## BEGIN Data

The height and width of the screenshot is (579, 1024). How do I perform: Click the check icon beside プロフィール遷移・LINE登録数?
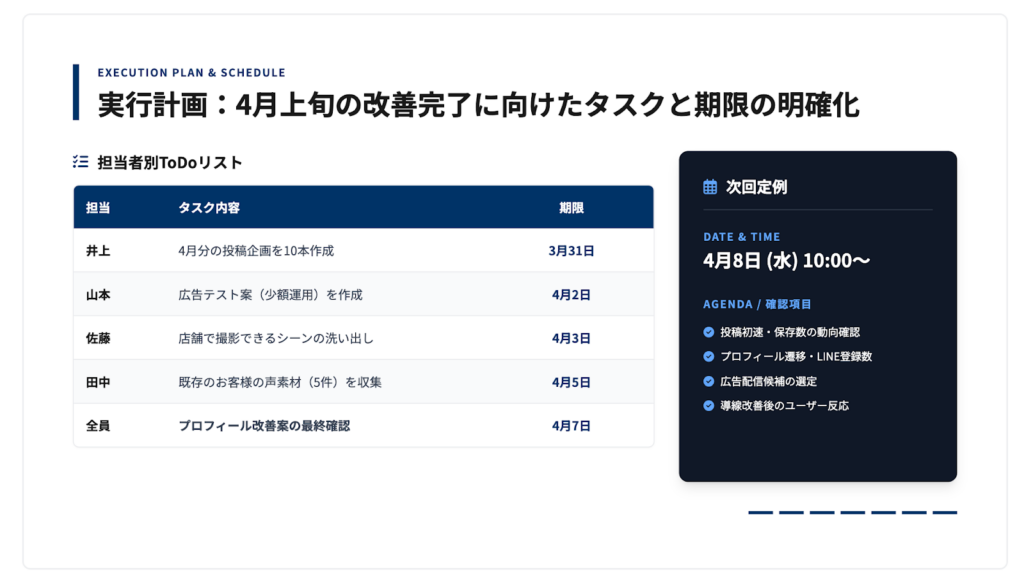click(709, 356)
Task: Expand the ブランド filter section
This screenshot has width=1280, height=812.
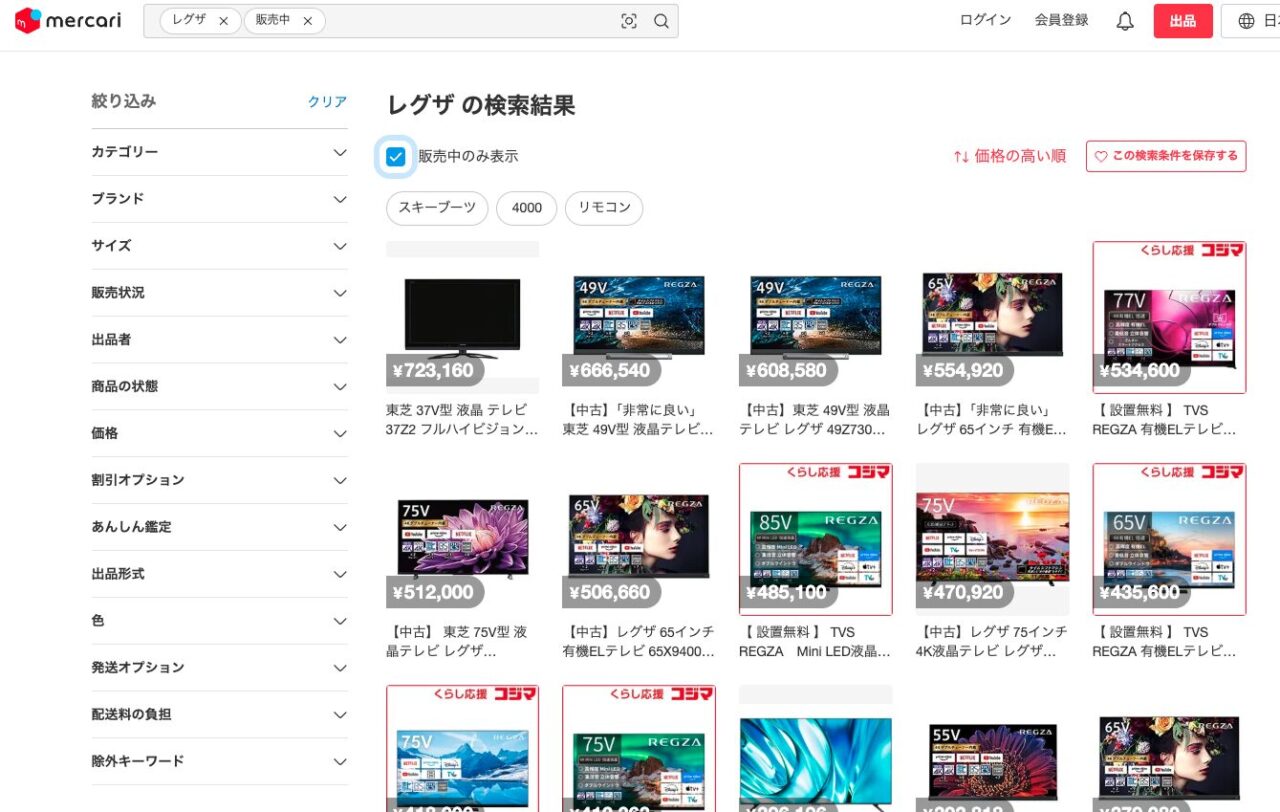Action: tap(340, 199)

## END Data

- [Written exercise]: Copy every line of the items above word for word, leaving out the pictures.

- [Exercise response]:
The height and width of the screenshot is (579, 1024). How do I perform: Click the check icon beside プロフィール遷移・LINE登録数?
click(709, 356)
Task: Expand the ブランド filter section
This screenshot has width=1280, height=812.
Action: tap(340, 199)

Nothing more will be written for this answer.